═══ Input data

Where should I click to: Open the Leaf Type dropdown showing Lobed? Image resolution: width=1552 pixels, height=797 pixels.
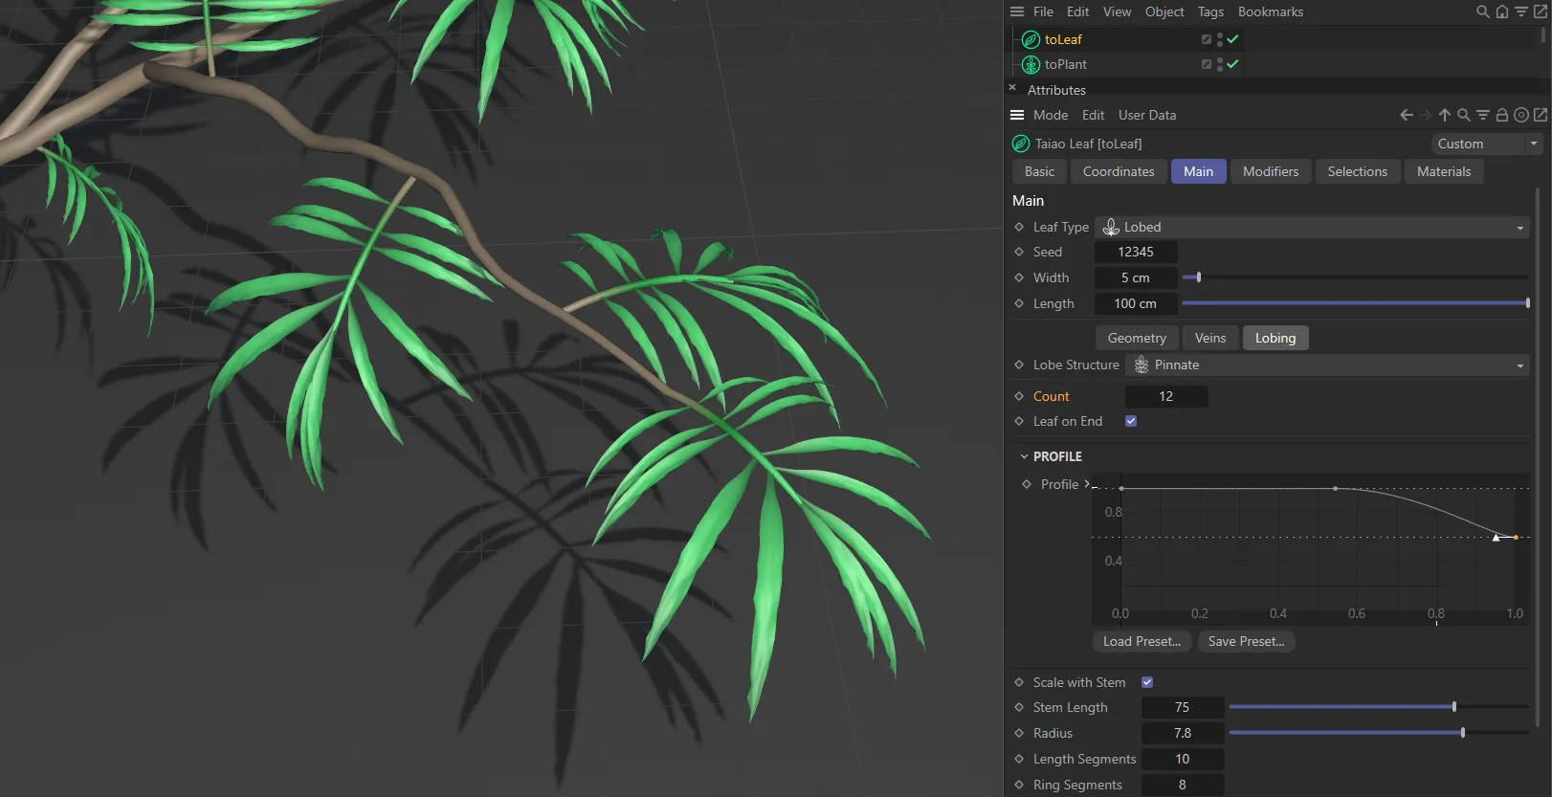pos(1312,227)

══════
═══ Input data

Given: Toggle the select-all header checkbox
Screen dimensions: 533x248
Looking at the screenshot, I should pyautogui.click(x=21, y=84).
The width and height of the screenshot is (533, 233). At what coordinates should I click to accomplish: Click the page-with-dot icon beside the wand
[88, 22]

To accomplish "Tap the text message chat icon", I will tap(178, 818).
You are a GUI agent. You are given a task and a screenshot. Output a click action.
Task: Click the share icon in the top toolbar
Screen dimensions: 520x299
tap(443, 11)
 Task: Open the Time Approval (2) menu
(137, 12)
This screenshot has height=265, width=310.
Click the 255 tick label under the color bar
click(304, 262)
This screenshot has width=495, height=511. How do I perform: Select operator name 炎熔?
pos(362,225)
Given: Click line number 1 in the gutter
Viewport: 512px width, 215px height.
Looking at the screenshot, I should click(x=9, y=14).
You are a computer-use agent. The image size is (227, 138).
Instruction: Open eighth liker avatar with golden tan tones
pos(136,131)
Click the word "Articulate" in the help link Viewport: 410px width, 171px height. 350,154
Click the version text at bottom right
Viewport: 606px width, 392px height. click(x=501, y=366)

══════

**What to produce**
Search the entries for the word "agent" and gather every line where it appears.

**Solution to this problem**
You are a GUI agent. You are given a task and a screenshot. Output a click action.
You are a computer-use agent. The image size is (227, 138).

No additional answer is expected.